What’s the difference between an audit and an attestation? 

The clamour for crypto exchange audits has been all the rage as of late, with crypto exchanges producing external results for public scrutiny - but do all investigations deliver the same level of detail? 

Though similar, PoR audits and attestations offer different services: 

  • Attestation: This refers to official verification that documents, data, or published results are authentic and valid. In cryptocurrency, attestation is a snapshot of liabilities and reserves used primarily to help customers understand the current state of an exchange’s finances. This analysis is based on agreed-upon procedures and parameters set by the client (financial institution) that presents overarching conclusions rather than the opinions and insights of the investigating body. 

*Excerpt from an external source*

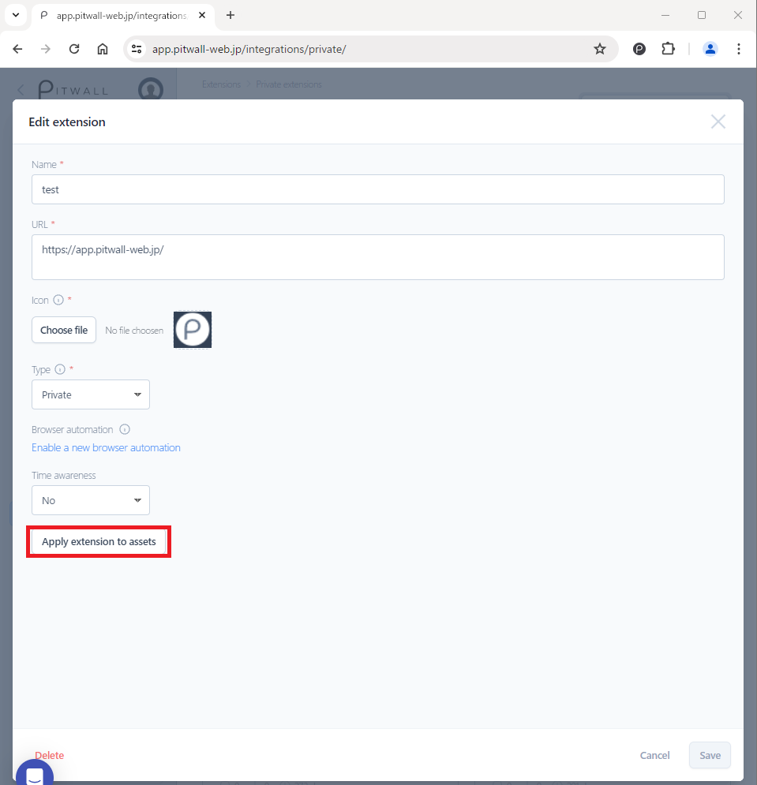Bookmark this page with the star icon
The image size is (757, 785).
[600, 49]
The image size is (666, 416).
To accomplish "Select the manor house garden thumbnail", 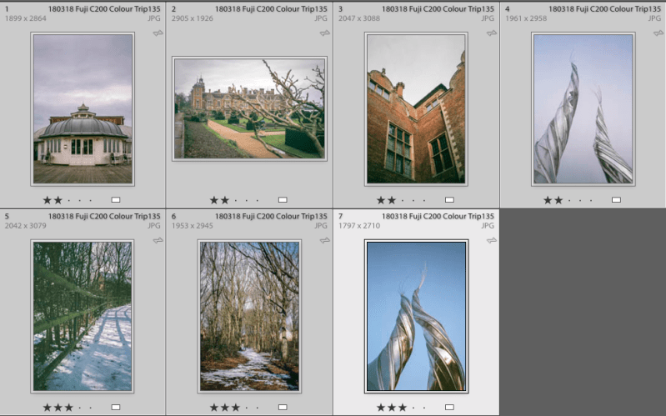I will (x=249, y=108).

  • Audit: This is an objective analysis and evaluation of a company’s financial statements to make sure that the financial records are accurate and valid. In the crypto world, the funds held by an exchange must match or surpass the net value of assets deposited by the customers on the platform. An audit, in this case, is a detailed exploration of an exchange’s balance sheet to corroborate these funds and confirm liquidity. 

Attestation refers to verifying official documents and results. An audit is a detailed analysis and the process of verifying claims made by the company. While audits and attestations vary in detail, both are extremely valuable as they help encourage transparency in crypto firms, making it challenging for them to engage in illegal financial practices.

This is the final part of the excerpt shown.